Sans surprise, les médias français n’avaient pas hésité à relayer l’abominable histoire, si illustrative des dérives du capitalisme débridé et dérégulé qui sévit bien sûr outre-Atlantique dans ce berceau de l’anti-collectivisme primaire (forcément primaire).
En substance, profitant du rachat d’une petite entreprise pharmaceutique, le patron, un certain Martin Shkreli, avait augmenté de 13,50 dollars à 750 dollars le prix de la pilule de Daraprim, un médicament utilisé pour la lutte contre certains protozoaires sanguins comme la toxoplasmose, le paludisme, la leishmaniose. Le fourbe capitaliste n’en était pas à son coup d’essai puisqu’il avait déjà, en 2011, procédé de la même façon pour un autre médicament lors du rachat d’une autre société, Rétrophin, dont le conseil d’administration n’avait guère goûté ses méthodes et avait fini par le débarquer.

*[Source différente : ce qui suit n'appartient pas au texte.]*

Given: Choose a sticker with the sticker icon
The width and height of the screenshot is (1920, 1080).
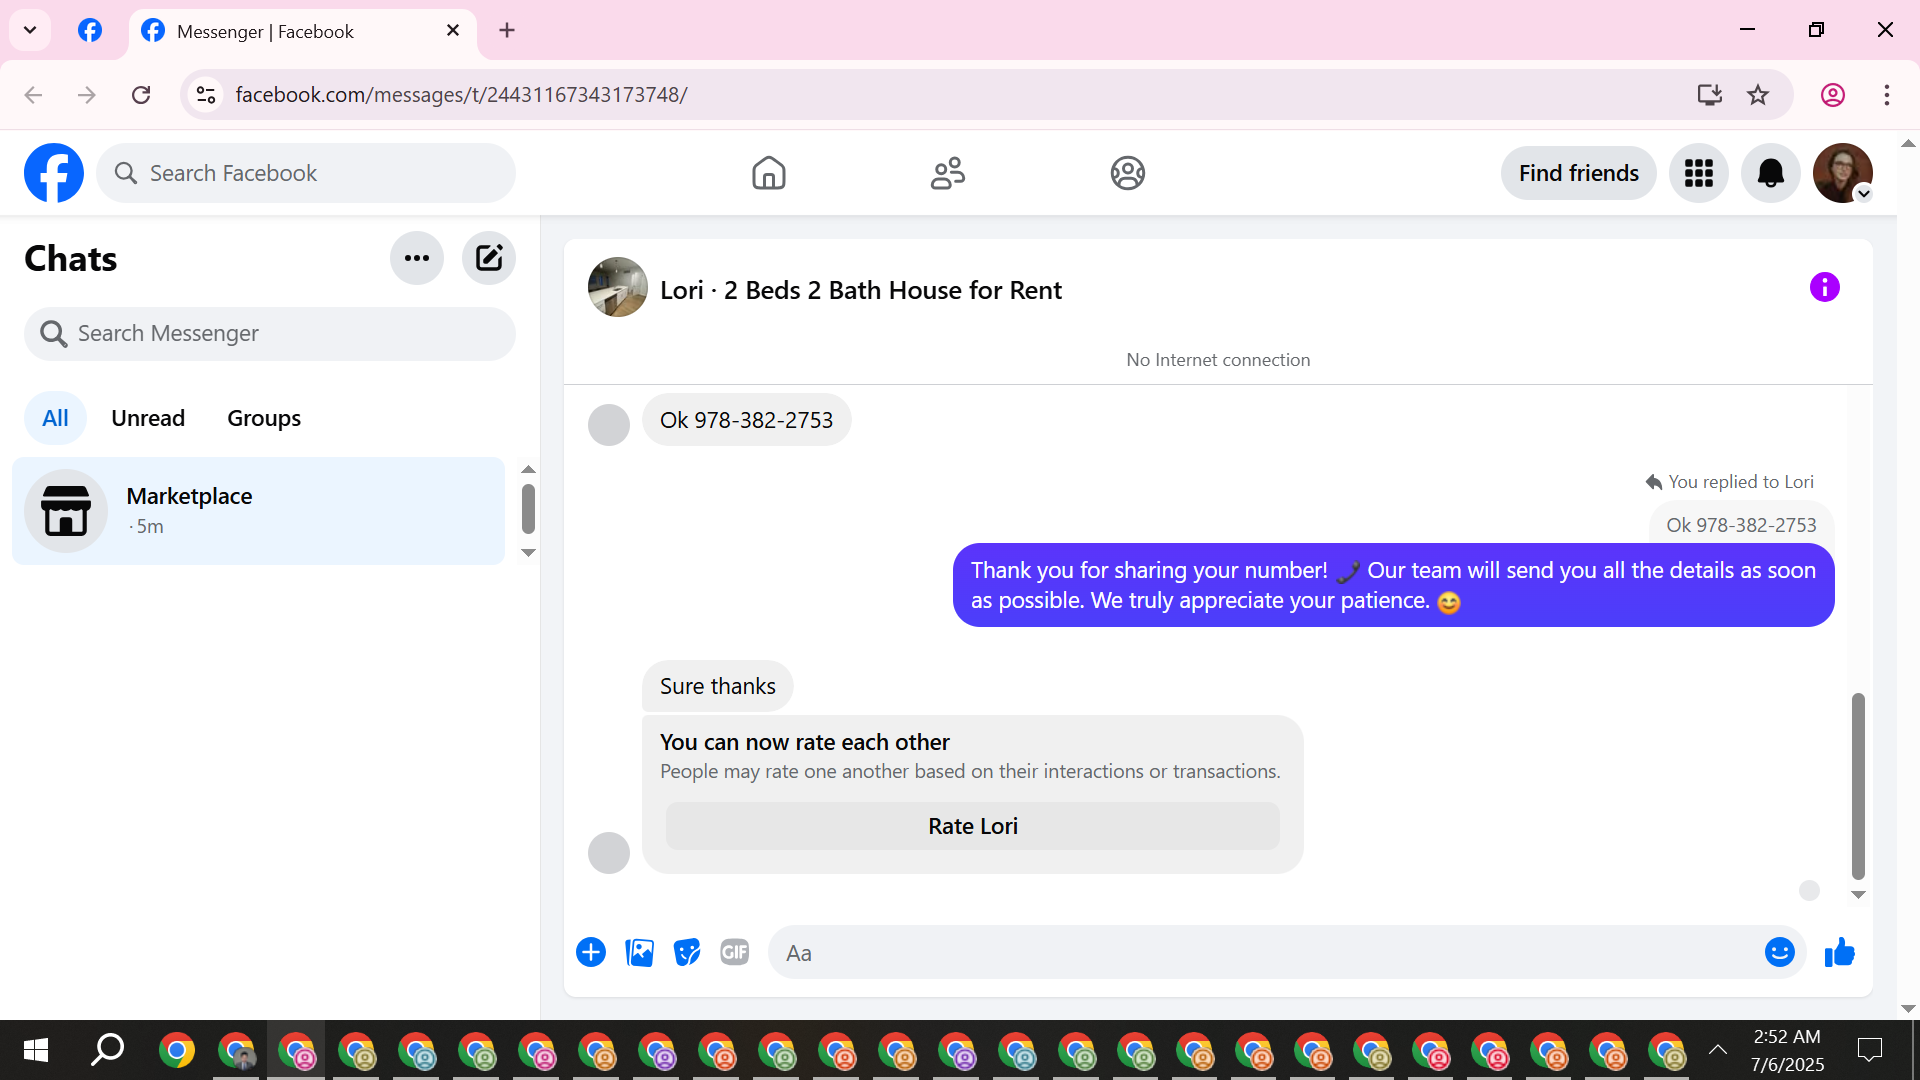Looking at the screenshot, I should (x=687, y=952).
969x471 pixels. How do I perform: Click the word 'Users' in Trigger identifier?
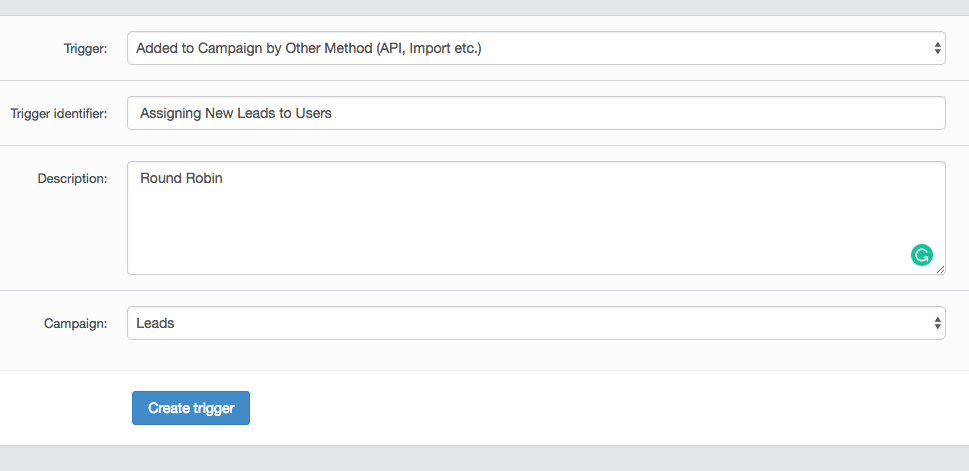click(312, 113)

La révélation avait largement entraîné le lot de partages Facebook et Twitter expliquant dans quelle mesure ce patron était un parfait salaud d’exploiter ainsi la maladie de certains individus et d’en tirer un si juteux profit alors qu’il n’avait, en réalité, rien fait pour développer le médicament. Cependant, si les jugements moraux s’épanchèrent sans problèmes dans les pleuroirs sociaux officiels, il n’y aura pas eu beaucoup d’analyse de fond du problème, des rapports incestueux entre la FDA et les prix de marché des médicaments outre-Atlantique, ni beaucoup de billets pour noter que le médicament en question ne disposait plus du moindre brevet.

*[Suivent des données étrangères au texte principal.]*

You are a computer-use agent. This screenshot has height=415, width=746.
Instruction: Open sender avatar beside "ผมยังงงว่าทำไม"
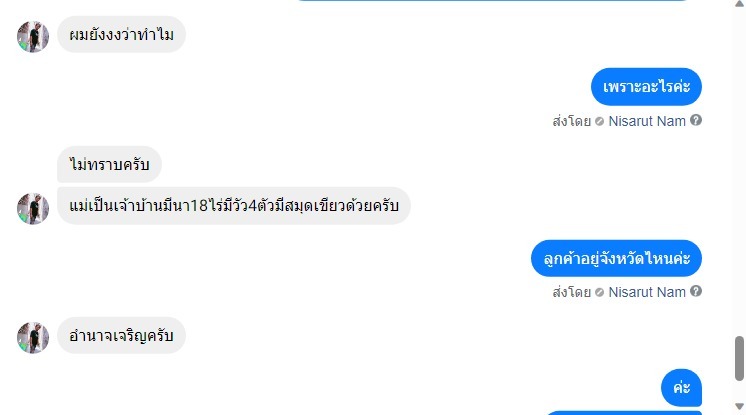[33, 37]
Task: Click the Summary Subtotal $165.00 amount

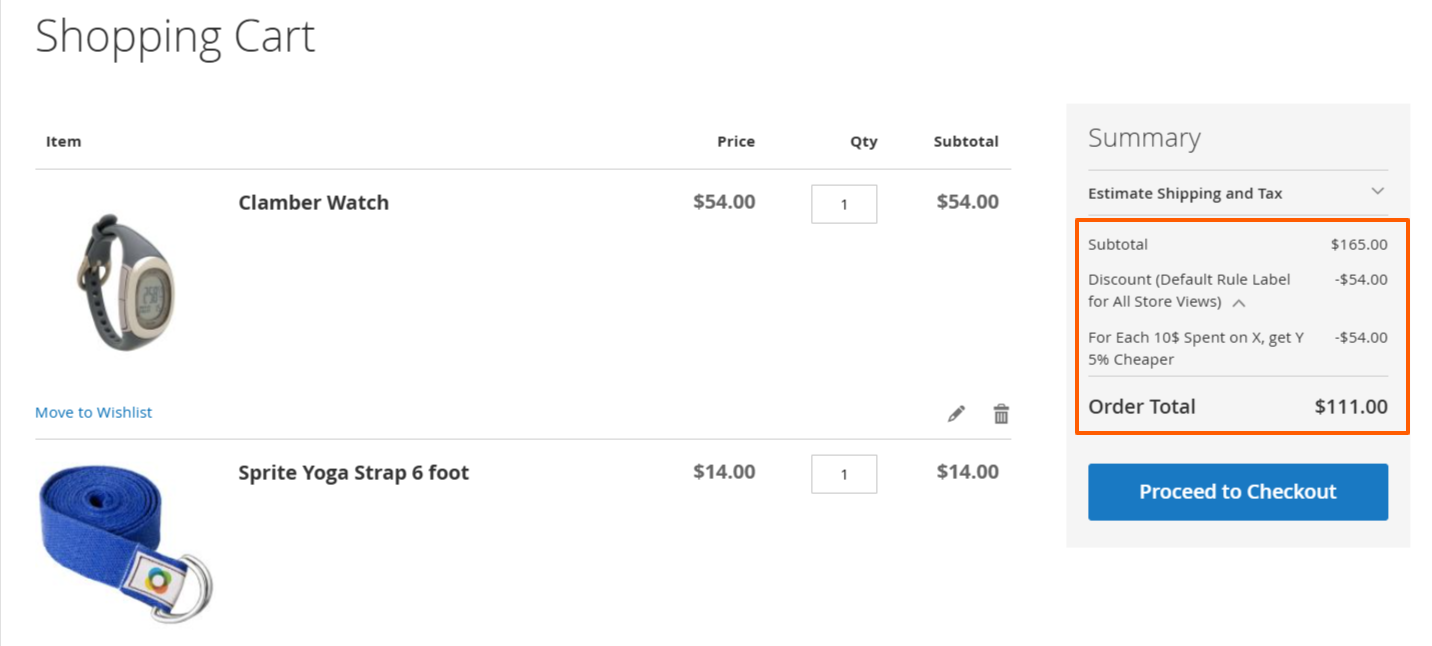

Notons tout de même l’exception heureuse d’un billet paru sur Contrepoints et qui remettait quelque peu les pendules à l’heure, en rappelant qu’au vu des contraintes nécessaires à la vente d’un équivalent générique aux États-Unis, qualifier le marché de la santé américain de non-régulé est un déni de réalité profond, voire une vaste bouffonnerie qui n’étonnera que le lecteur inattentif de la presse subventionnée française.
Presse subventionnée qui, si elle fut la première sur le pont à cracher sur le patron en question, oubliera totalement de faire son travail lorsqu’une concurrence apparaîtra. Il faut dire que la distribution de bons points et de moraline en barils est devenue une spécialité que beaucoup de journalistes ont bien du mal à dépasser.
Et quand je parle de concurrence, ce n’est pas innocent.
En définitive, il est assez peu probable qu’on parle en France de l’arrivée d’une concurrence aux pilules à 750$ pièce de Shkreli, ou qu’on en fasse les mêmes charrettes que lorsqu’il s’est agi de dénoncer, la morale en bandoulière, les agissements du patron sans scrupules. Idéologiquement, cette arrivée rapide d’une solution indépendante de l’État, qui illustre par l’exemple les bienfaits de la concurrence, ce n’est guère jugé vendable.